====== Given records

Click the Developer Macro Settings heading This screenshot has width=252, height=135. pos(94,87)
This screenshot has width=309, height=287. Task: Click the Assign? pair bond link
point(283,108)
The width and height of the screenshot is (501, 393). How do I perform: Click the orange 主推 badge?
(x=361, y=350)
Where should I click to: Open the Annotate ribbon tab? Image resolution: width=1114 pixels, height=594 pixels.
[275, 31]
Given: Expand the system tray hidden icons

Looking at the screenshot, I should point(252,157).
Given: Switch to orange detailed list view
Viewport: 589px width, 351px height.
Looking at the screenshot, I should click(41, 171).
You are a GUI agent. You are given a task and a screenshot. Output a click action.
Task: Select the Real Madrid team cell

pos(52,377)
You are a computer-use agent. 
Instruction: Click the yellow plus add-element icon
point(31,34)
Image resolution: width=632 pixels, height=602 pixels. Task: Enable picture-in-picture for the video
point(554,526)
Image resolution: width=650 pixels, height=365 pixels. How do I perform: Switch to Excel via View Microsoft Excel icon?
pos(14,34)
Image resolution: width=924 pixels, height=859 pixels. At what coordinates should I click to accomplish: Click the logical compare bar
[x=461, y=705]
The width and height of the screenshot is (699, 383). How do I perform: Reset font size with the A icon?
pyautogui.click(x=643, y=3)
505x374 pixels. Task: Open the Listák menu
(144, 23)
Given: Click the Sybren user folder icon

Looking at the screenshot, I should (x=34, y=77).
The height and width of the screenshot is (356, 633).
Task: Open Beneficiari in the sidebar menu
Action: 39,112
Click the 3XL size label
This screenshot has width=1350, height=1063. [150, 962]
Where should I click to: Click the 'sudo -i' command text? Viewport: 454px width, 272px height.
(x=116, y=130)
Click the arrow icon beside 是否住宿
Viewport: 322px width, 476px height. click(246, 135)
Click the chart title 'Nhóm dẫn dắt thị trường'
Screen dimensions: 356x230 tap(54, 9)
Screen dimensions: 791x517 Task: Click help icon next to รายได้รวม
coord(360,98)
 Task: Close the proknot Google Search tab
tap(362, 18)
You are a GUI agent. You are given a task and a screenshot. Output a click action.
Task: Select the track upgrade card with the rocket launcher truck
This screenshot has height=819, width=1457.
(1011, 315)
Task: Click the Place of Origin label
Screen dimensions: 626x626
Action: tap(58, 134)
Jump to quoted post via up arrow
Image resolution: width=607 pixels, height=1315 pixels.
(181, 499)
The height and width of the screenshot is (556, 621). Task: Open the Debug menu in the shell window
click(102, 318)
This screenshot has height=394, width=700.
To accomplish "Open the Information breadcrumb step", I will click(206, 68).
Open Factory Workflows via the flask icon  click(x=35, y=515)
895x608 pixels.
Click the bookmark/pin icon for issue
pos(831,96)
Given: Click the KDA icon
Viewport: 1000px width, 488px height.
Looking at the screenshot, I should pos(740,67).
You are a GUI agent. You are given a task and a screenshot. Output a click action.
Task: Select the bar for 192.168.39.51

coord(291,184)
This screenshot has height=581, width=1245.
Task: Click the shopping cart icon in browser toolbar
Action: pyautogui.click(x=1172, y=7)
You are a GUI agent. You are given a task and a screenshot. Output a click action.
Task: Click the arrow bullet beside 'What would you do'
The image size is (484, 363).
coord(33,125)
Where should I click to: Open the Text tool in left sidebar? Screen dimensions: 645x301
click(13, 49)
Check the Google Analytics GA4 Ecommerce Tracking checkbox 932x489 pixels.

============

→ Exercise task:
Rewrite the records between the lines holding "This screenshot has width=309, height=287." and "pos(52,377)", inclusive, substituting "purple" for "orange" and leaving everything else as it is.

→ Solution:
This screenshot has width=309, height=287. Task: Click the Assign? pair bond link
point(283,108)
The width and height of the screenshot is (501, 393). How do I perform: Click the purple 主推 badge?
(x=361, y=350)
Where should I click to: Open the Annotate ribbon tab? Image resolution: width=1114 pixels, height=594 pixels.
[275, 31]
Given: Expand the system tray hidden icons

Looking at the screenshot, I should point(252,157).
Given: Switch to purple detailed list view
Viewport: 589px width, 351px height.
Looking at the screenshot, I should click(41, 171).
You are a GUI agent. You are given a task and a screenshot. Output a click action.
Task: Select the Real Madrid team cell

pos(52,377)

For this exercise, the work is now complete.